Oil is getting scarcer and more expensiveImage: AP

"We need regular reports on the market positions of all those involved," says Schäuble. "That means national regulators in all the G20 countries have to be given the right powers to do the job."

Who trades what?

The regulators, says Schäuble, should have among their weapons the power to limit the exposure of individual traders in a futures market. With this provision, he's targeting the high-frequency traders whose computers can buy and sell papers in a matter of milliseconds on the basis of electronic information about the market. A register of trades done off the exchanges should make it clear who is trading what, and how much.

But there are worries that the eagerness of the politicians to regulate could end up being expensive for industry.  Thomas Bartelt fears that trading off the exchanges could end up being banned altogether.

"If we have to trade on the exchanges, we'd have to put down cash. That's extremely hard for us in the industrial world, since we would be depriving ourselves of the liquidity we need for investment in new plant or in new technology," he says.

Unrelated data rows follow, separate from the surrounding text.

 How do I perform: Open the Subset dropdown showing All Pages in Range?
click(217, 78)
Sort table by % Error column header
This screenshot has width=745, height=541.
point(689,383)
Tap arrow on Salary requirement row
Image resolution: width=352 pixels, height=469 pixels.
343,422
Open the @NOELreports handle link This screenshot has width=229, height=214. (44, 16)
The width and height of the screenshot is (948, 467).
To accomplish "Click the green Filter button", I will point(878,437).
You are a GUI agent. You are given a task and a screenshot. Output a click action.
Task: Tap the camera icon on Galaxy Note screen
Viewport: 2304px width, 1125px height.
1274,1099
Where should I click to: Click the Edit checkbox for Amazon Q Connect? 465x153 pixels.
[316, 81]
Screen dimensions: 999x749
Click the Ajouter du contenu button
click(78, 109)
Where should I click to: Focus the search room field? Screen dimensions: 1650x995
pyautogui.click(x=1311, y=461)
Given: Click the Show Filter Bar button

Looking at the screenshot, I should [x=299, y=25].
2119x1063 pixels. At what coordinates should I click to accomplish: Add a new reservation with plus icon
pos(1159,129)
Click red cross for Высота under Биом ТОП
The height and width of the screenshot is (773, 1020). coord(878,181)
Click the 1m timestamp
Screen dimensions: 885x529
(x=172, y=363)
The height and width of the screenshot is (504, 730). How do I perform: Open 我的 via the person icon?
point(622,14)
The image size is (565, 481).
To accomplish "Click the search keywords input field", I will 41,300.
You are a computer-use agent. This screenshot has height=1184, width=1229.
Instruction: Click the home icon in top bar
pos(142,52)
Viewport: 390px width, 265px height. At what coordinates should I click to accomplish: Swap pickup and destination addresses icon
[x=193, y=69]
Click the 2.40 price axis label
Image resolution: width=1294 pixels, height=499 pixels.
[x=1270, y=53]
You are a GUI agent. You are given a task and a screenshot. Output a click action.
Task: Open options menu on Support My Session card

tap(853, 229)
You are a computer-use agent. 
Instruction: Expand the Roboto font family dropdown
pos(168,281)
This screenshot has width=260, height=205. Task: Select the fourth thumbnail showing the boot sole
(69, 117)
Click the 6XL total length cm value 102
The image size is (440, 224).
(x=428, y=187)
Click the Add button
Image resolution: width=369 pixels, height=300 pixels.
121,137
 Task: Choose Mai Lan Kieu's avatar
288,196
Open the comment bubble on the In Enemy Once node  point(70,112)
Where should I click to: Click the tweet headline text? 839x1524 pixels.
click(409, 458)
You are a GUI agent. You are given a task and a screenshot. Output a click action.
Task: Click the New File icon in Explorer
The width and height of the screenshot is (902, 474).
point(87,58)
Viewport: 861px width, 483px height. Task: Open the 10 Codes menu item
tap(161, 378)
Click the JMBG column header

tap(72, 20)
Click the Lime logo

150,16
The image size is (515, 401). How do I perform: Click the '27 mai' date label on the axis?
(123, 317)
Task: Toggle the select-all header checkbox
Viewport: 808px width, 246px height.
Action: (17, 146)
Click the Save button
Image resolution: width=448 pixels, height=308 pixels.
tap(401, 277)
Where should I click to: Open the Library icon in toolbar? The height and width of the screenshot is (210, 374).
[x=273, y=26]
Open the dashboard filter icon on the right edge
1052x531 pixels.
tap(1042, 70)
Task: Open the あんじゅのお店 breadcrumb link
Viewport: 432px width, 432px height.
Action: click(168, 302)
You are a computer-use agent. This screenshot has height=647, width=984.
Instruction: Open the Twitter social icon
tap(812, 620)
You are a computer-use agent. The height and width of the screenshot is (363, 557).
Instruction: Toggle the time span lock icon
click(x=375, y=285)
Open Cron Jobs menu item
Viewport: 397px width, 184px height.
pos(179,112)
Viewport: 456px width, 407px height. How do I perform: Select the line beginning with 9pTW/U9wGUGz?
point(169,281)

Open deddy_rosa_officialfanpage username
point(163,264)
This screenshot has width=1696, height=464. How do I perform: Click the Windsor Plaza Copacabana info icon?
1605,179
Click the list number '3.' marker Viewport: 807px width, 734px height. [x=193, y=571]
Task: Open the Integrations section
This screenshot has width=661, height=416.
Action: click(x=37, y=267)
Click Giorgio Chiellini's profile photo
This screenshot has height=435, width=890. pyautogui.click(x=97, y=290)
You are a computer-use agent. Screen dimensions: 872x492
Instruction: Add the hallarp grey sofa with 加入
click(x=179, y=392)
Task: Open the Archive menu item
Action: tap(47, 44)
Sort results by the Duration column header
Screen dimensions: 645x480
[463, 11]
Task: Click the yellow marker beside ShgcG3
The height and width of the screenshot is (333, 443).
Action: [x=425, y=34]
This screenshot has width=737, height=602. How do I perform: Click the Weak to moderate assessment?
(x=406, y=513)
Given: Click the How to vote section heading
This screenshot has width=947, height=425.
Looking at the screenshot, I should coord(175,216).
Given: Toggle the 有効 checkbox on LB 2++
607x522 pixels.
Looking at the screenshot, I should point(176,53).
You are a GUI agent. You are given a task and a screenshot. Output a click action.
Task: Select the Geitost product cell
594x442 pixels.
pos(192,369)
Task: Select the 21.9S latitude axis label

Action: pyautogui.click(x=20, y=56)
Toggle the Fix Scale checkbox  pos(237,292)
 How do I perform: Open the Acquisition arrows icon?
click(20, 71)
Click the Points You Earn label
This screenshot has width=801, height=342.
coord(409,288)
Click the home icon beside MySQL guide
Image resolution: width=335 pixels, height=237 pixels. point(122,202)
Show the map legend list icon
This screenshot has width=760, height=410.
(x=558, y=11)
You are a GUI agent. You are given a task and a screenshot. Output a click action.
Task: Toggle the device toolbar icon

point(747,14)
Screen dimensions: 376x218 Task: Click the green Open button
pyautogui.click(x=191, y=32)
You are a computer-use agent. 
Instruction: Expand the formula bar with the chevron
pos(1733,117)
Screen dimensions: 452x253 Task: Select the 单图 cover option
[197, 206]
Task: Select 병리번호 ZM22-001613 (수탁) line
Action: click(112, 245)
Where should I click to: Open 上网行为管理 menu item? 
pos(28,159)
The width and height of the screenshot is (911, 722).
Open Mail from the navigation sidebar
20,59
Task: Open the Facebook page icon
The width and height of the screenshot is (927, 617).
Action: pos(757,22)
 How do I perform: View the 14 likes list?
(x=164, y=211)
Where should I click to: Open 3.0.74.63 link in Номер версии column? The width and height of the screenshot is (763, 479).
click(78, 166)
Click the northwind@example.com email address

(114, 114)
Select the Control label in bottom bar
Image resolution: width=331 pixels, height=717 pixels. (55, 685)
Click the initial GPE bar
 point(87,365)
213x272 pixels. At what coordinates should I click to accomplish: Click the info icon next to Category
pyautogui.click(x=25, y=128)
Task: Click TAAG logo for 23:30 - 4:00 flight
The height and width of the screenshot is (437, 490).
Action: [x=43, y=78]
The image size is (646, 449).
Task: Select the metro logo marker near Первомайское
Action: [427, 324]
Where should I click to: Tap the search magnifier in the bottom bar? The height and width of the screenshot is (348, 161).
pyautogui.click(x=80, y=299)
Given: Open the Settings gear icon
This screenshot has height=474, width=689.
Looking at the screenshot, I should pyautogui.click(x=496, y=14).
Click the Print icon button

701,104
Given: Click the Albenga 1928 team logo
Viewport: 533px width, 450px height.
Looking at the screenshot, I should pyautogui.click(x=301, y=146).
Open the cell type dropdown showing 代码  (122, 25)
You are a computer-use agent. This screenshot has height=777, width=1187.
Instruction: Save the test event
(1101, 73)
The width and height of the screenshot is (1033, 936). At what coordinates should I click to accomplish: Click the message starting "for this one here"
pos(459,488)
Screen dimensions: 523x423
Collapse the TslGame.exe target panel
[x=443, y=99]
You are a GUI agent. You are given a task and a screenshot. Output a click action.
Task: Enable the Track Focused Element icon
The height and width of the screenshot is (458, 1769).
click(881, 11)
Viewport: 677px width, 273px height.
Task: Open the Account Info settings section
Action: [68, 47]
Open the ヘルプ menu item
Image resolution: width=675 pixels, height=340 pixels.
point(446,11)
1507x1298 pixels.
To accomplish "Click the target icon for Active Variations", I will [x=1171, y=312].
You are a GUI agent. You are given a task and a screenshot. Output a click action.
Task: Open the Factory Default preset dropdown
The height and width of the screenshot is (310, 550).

Industry fears rising costs

Bartelt wants the raw materials market to be handled with greater subtlety. The agricultural market is much more sensitive than the metals market, he says. One would understand if strict rules were imposed there. But in his field, one has to think about the consequences that regulation could have on the real economy.

The politicians are well aware of the problem. But Schäuble says it's hard to draw the line so that it doesn't affect industry. He's pushing for concrete steps and is getting "quite impatient." Compared to the problems in the international financial markets, he says, the raw materials market is still in its infancy, and the regulations have to come quickly.

Raw materials alliance

At the same time, the German government is itself thinking about how to ensure raw materials supplies for German industry. It signed agreements recently with Mongolia and Kazakhstan to set up raw materials partnerships based on the principal of "raw materials in exchange for industrial assistance." Exploration, extraction and treatment of raw materials would be done jointly, with the technical infrastructure coming from Germany.

Rare metals like gallium are essential in the electronics industryImage: DW

But industry itself, which sees raw materials procurement as one of its greatest challenges, is not standing still. At the end of January, the Federation of German Industry (BDI) established an Alliance to Ensure Raw Materials, involving major companies like BASF, Daimler, Evonik and ThyssenKrupp.

The Alliance wants to participate in mining projects abroad to improve security of supply, especially for critical raw materials. Germany is almost completely dependent on imports for metals, including the so-called "rare earths."